The District of North Vancouver has evicted a man living in an illegal structure built into a precarious embankment in Mosquito Creek Park.
Staff have been aware of the unsanctioned structure for about a year but did not enforce an eviction until this week, after giving the man who was living there time and help to make other arrangements.
“A lot of organizations have been working together to try and connect this person to the appropriate supports and social services. That comes first in a case like this,” said Stephanie Smiley, district spokeswoman. “This is not simply removing a tent. This is this individual’s home. It’s got all his belongings.
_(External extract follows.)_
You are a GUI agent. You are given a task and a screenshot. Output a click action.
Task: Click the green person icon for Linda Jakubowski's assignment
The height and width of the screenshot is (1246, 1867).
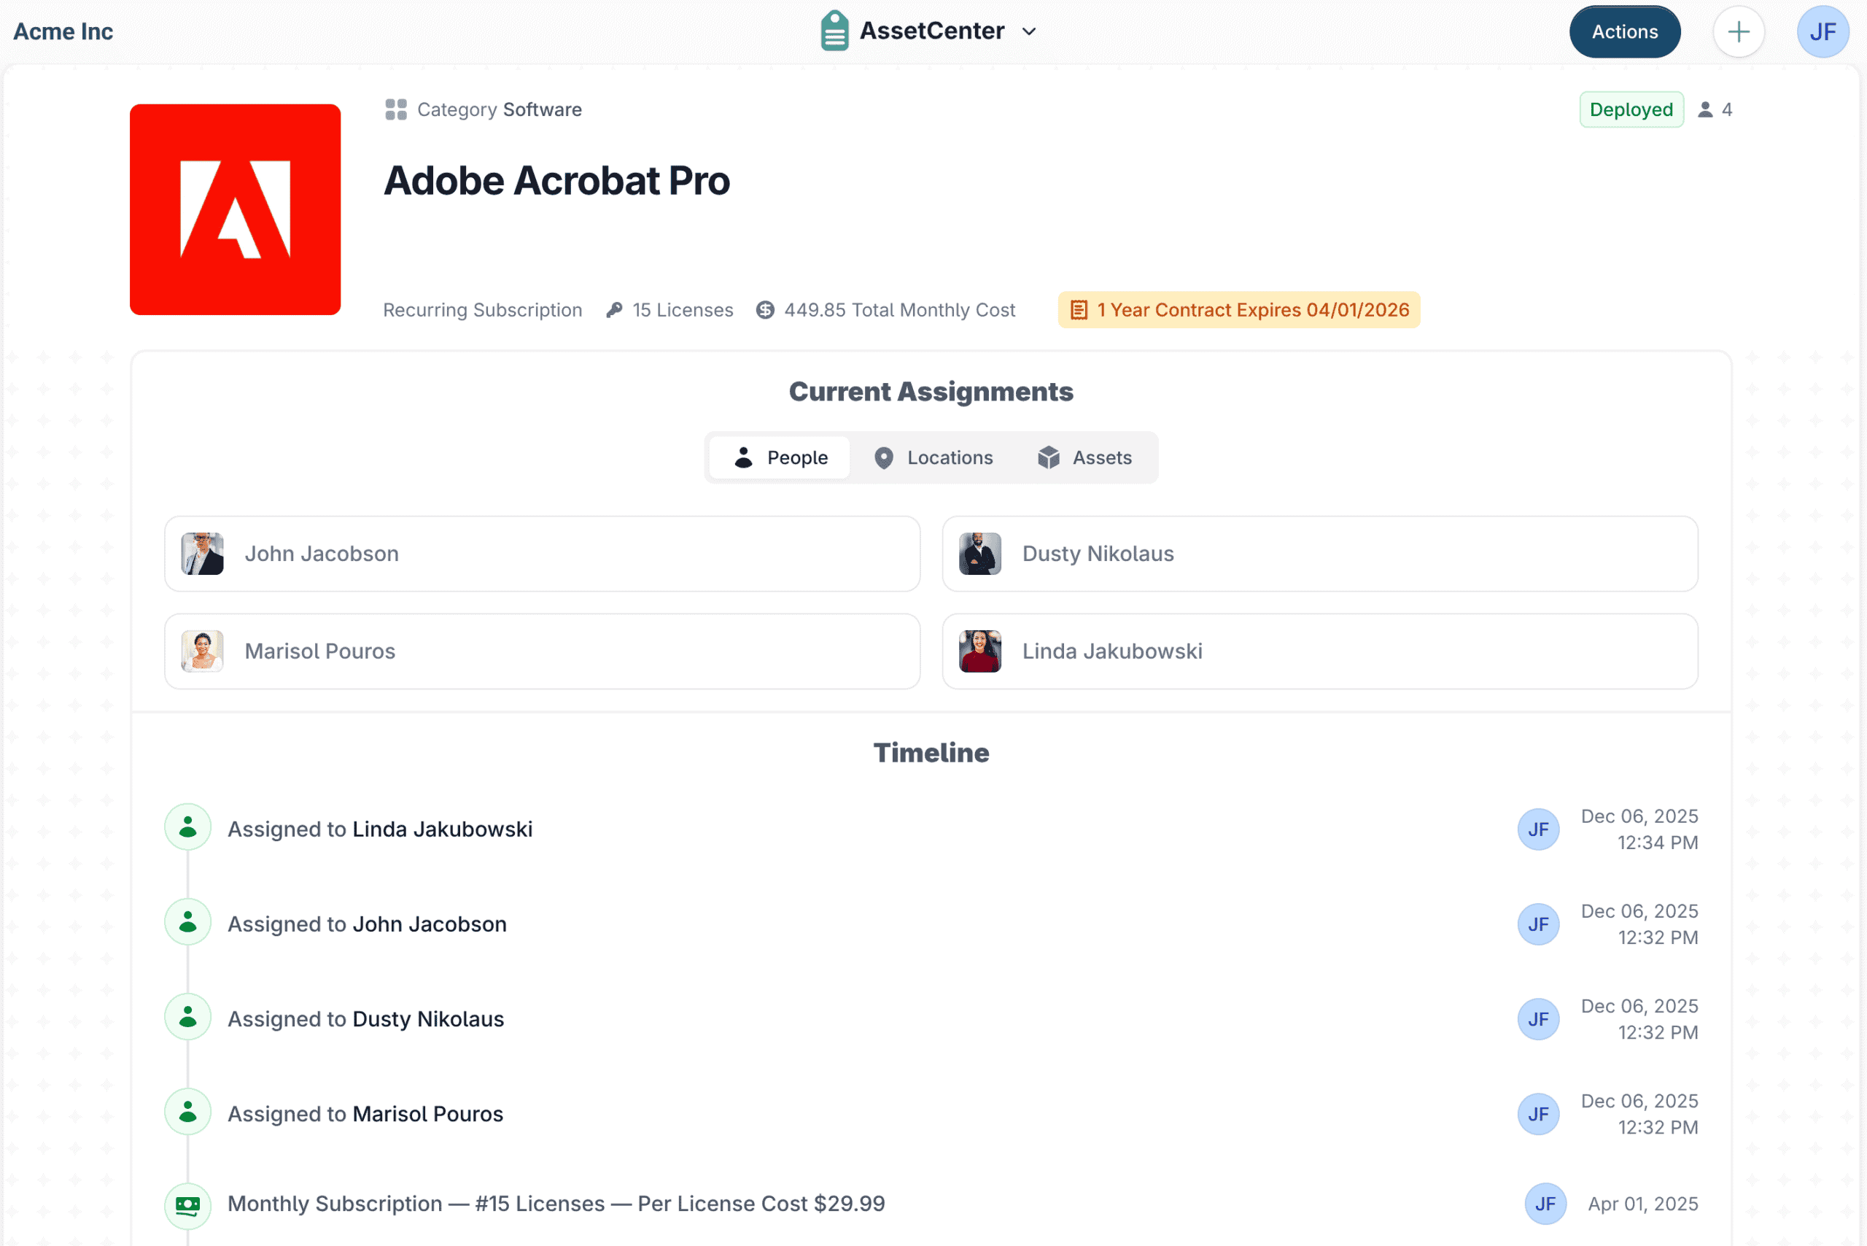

They were trying to be sensitive to that, and it’s quite a unique situation.”
When district staff considered removing the structure last fall, the weather turned bad and it became unsafe to attempt work on the sandy embankment with rain and snow coming down. Staff spoke with the man living there and made him aware of the risks posed by the slope, trees and branches, but decided to put off the eviction until the spring.
“The safety of the individual was really top of mind for staff and they needed to do everything and explore every avenue they could to make sure they were connecting him with all the available resources before these steps were taken. But eventually you get to a point where the risk of the slope and the situation itself are something you have to address,” Smiley said.
For the last two years, the structure was lived in by a man who goes by the name :Martin and his 10-year-old dog Pooch.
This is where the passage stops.